WORK ORDER ▸ Only the text is wanted; write out each record below exactly and exclude all pictures.

Start of MATERIAL PROVIDED

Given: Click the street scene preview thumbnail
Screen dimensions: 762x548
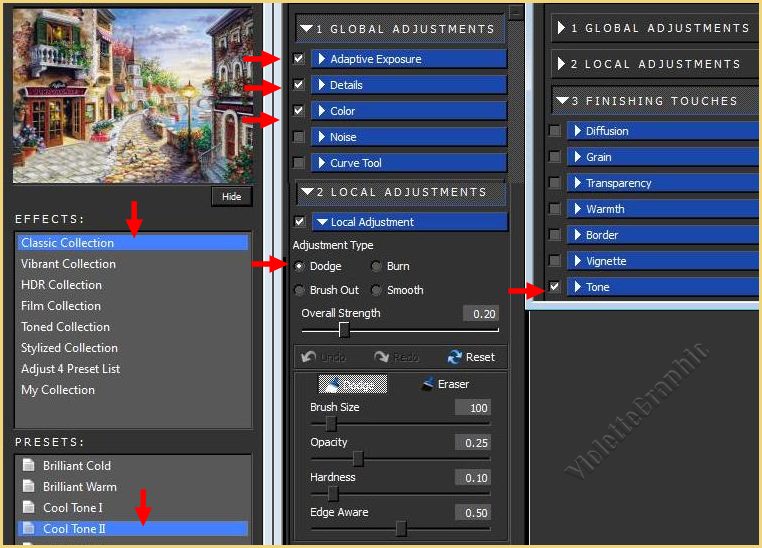Looking at the screenshot, I should [132, 94].
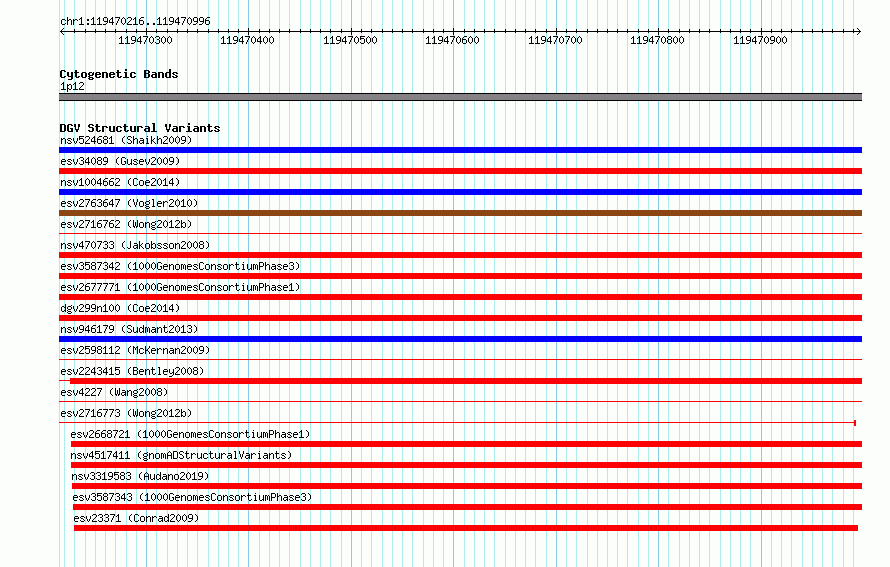Select the red esv34089 (Gusev2009) bar
890x567 pixels.
pyautogui.click(x=460, y=171)
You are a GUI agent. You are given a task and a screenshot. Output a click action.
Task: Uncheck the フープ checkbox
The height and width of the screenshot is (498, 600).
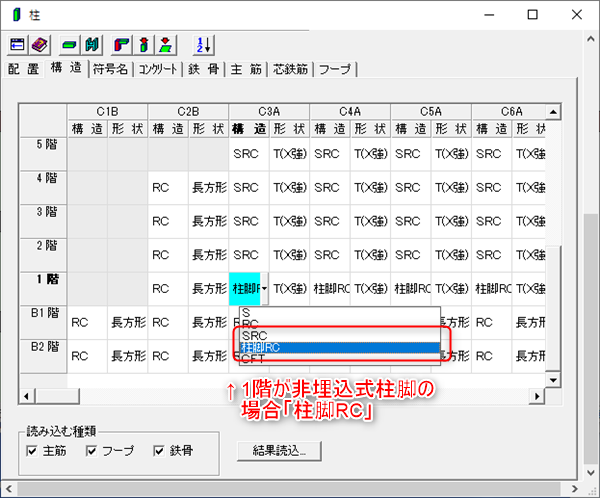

End of MATERIAL PROVIDED

RESPONSE TO THIS TASK ▸
Given: Click the street scene preview thumbnail
Screen dimensions: 762x548
Looking at the screenshot, I should [132, 94].
Select the red esv34089 (Gusev2009) bar
890x567 pixels.
pyautogui.click(x=460, y=171)
You are a GUI agent. You are given a task and a screenshot. Output a click action.
Task: Uncheck the フープ checkbox
The height and width of the screenshot is (498, 600).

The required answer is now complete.